====== RECORDS FOR THE EXERCISE

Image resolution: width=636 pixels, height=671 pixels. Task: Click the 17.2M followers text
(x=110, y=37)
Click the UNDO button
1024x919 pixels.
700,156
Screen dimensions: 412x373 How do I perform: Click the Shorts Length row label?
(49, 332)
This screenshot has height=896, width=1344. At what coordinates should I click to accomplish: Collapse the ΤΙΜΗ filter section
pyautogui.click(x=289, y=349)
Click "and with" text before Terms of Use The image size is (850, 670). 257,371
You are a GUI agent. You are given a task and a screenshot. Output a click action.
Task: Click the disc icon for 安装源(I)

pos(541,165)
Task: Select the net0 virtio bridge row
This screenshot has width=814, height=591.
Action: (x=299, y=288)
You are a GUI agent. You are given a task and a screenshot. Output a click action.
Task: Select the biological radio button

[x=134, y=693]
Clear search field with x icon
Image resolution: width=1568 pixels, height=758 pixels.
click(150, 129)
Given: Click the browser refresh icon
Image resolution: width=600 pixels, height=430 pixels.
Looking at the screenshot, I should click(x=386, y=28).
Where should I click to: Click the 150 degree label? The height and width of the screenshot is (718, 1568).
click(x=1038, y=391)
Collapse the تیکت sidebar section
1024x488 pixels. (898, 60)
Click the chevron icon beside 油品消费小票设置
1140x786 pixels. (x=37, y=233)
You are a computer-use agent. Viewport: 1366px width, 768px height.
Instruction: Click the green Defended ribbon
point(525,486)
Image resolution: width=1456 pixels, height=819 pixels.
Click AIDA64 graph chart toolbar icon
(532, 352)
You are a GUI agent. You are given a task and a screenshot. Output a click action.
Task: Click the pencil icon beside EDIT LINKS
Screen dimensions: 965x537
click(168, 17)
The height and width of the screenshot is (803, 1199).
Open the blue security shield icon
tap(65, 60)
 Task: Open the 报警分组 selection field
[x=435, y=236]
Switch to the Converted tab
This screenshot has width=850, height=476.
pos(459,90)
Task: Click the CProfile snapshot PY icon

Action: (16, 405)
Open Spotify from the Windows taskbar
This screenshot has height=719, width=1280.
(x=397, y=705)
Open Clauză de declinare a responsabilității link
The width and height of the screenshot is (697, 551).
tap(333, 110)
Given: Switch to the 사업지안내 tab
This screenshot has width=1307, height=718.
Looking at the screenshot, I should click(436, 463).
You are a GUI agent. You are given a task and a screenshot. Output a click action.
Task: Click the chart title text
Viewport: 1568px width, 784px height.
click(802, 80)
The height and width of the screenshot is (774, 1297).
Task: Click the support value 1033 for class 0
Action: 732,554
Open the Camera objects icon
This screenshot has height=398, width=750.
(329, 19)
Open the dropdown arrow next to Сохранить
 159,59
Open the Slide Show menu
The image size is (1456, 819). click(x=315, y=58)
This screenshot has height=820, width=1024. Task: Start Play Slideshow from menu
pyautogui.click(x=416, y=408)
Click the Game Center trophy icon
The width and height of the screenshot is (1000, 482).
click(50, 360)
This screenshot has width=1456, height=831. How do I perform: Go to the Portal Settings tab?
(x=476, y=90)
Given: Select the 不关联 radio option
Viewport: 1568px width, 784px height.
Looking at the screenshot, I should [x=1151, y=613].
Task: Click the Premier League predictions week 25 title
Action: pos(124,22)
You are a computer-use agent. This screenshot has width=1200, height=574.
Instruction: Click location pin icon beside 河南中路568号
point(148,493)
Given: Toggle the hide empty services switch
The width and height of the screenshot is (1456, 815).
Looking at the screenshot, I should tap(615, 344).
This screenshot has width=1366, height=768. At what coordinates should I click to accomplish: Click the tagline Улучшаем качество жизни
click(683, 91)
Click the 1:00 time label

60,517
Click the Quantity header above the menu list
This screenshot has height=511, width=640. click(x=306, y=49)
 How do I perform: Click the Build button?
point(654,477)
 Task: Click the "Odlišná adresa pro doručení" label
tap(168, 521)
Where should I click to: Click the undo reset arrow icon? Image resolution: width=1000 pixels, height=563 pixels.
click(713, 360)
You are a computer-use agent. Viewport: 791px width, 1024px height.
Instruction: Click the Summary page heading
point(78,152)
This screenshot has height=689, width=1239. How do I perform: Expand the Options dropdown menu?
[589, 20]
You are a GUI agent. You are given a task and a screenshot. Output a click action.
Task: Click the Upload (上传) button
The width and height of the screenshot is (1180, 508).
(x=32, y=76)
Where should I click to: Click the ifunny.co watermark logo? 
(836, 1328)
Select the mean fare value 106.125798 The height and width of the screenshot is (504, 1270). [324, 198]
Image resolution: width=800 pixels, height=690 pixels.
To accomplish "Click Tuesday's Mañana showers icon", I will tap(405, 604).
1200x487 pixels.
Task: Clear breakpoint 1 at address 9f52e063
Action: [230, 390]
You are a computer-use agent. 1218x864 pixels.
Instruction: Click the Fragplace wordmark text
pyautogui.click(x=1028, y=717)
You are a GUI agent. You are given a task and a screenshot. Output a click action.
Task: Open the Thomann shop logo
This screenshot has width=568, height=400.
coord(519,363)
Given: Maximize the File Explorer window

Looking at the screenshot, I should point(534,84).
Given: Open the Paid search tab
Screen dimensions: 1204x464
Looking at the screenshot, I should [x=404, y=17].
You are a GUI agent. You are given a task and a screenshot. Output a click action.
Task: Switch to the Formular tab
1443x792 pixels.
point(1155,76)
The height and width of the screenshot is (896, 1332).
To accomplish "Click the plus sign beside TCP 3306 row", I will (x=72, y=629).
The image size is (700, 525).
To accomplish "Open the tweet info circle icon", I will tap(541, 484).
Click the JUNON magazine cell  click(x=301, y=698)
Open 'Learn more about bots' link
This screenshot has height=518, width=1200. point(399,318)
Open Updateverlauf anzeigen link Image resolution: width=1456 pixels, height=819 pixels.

============

REQUEST
Reproduce the listing above line for line, with no changes.

EXERCISE SOLUTION
Image resolution: width=636 pixels, height=671 pixels. Task: Click the 17.2M followers text
(x=110, y=37)
Click the UNDO button
1024x919 pixels.
700,156
Screen dimensions: 412x373 How do I perform: Click the Shorts Length row label?
(49, 332)
This screenshot has height=896, width=1344. At what coordinates should I click to accomplish: Collapse the ΤΙΜΗ filter section
pyautogui.click(x=289, y=349)
Click "and with" text before Terms of Use The image size is (850, 670). 257,371
You are a GUI agent. You are given a task and a screenshot. Output a click action.
Task: Click the disc icon for 安装源(I)

pos(541,165)
Task: Select the net0 virtio bridge row
This screenshot has width=814, height=591.
Action: (x=299, y=288)
You are a GUI agent. You are given a task and a screenshot. Output a click action.
Task: Select the biological radio button

[x=134, y=693]
Clear search field with x icon
Image resolution: width=1568 pixels, height=758 pixels.
click(150, 129)
Given: Click the browser refresh icon
Image resolution: width=600 pixels, height=430 pixels.
Looking at the screenshot, I should click(x=386, y=28).
Where should I click to: Click the 150 degree label? The height and width of the screenshot is (718, 1568).
click(x=1038, y=391)
Collapse the تیکت sidebar section
1024x488 pixels. (898, 60)
Click the chevron icon beside 油品消费小票设置
1140x786 pixels. (x=37, y=233)
You are a computer-use agent. Viewport: 1366px width, 768px height.
Instruction: Click the green Defended ribbon
point(525,486)
Image resolution: width=1456 pixels, height=819 pixels.
Click AIDA64 graph chart toolbar icon
(532, 352)
You are a GUI agent. You are given a task and a screenshot. Output a click action.
Task: Click the pencil icon beside EDIT LINKS
Screen dimensions: 965x537
click(168, 17)
The height and width of the screenshot is (803, 1199).
Open the blue security shield icon
tap(65, 60)
 Task: Open the 报警分组 selection field
[x=435, y=236]
Switch to the Converted tab
This screenshot has width=850, height=476.
pos(459,90)
Task: Click the CProfile snapshot PY icon

Action: (16, 405)
Open Spotify from the Windows taskbar
This screenshot has height=719, width=1280.
(x=397, y=705)
Open Clauză de declinare a responsabilității link
The width and height of the screenshot is (697, 551).
tap(333, 110)
Given: Switch to the 사업지안내 tab
This screenshot has width=1307, height=718.
Looking at the screenshot, I should click(436, 463).
You are a GUI agent. You are given a task and a screenshot. Output a click action.
Task: Click the chart title text
Viewport: 1568px width, 784px height.
click(802, 80)
The height and width of the screenshot is (774, 1297).
Task: Click the support value 1033 for class 0
Action: 732,554
Open the Camera objects icon
This screenshot has height=398, width=750.
(329, 19)
Open the dropdown arrow next to Сохранить
 159,59
Open the Slide Show menu
The image size is (1456, 819). click(x=315, y=58)
This screenshot has height=820, width=1024. Task: Start Play Slideshow from menu
pyautogui.click(x=416, y=408)
Click the Game Center trophy icon
The width and height of the screenshot is (1000, 482).
click(50, 360)
This screenshot has width=1456, height=831. How do I perform: Go to the Portal Settings tab?
(x=476, y=90)
Given: Select the 不关联 radio option
Viewport: 1568px width, 784px height.
Looking at the screenshot, I should [x=1151, y=613].
Task: Click the Premier League predictions week 25 title
Action: pos(124,22)
You are a computer-use agent. This screenshot has width=1200, height=574.
Instruction: Click location pin icon beside 河南中路568号
point(148,493)
Given: Toggle the hide empty services switch
The width and height of the screenshot is (1456, 815).
Looking at the screenshot, I should tap(615, 344).
This screenshot has width=1366, height=768. At what coordinates should I click to accomplish: Click the tagline Улучшаем качество жизни
click(683, 91)
Click the 1:00 time label

60,517
Click the Quantity header above the menu list
This screenshot has height=511, width=640. click(x=306, y=49)
 How do I perform: Click the Build button?
point(654,477)
 Task: Click the "Odlišná adresa pro doručení" label
tap(168, 521)
Where should I click to: Click the undo reset arrow icon? Image resolution: width=1000 pixels, height=563 pixels.
click(713, 360)
You are a computer-use agent. Viewport: 791px width, 1024px height.
Instruction: Click the Summary page heading
point(78,152)
This screenshot has height=689, width=1239. How do I perform: Expand the Options dropdown menu?
[589, 20]
You are a GUI agent. You are given a task and a screenshot. Output a click action.
Task: Click the Upload (上传) button
The width and height of the screenshot is (1180, 508).
(x=32, y=76)
Where should I click to: Click the ifunny.co watermark logo? 
(836, 1328)
Select the mean fare value 106.125798 The height and width of the screenshot is (504, 1270). [324, 198]
Image resolution: width=800 pixels, height=690 pixels.
To accomplish "Click Tuesday's Mañana showers icon", I will tap(405, 604).
1200x487 pixels.
Task: Clear breakpoint 1 at address 9f52e063
Action: [230, 390]
You are a computer-use agent. 1218x864 pixels.
Instruction: Click the Fragplace wordmark text
pyautogui.click(x=1028, y=717)
You are a GUI agent. You are given a task and a screenshot. Output a click action.
Task: Open the Thomann shop logo
This screenshot has width=568, height=400.
coord(519,363)
Given: Maximize the File Explorer window

Looking at the screenshot, I should point(534,84).
Given: Open the Paid search tab
Screen dimensions: 1204x464
Looking at the screenshot, I should [x=404, y=17].
You are a GUI agent. You are given a task and a screenshot. Output a click action.
Task: Switch to the Formular tab
1443x792 pixels.
point(1155,76)
The height and width of the screenshot is (896, 1332).
To accomplish "Click the plus sign beside TCP 3306 row", I will (x=72, y=629).
The image size is (700, 525).
To accomplish "Open the tweet info circle icon", I will tap(541, 484).
Click the JUNON magazine cell  click(x=301, y=698)
Open 'Learn more about bots' link
This screenshot has height=518, width=1200. point(399,318)
Open Updateverlauf anzeigen link Image resolution: width=1456 pixels, height=819 pixels.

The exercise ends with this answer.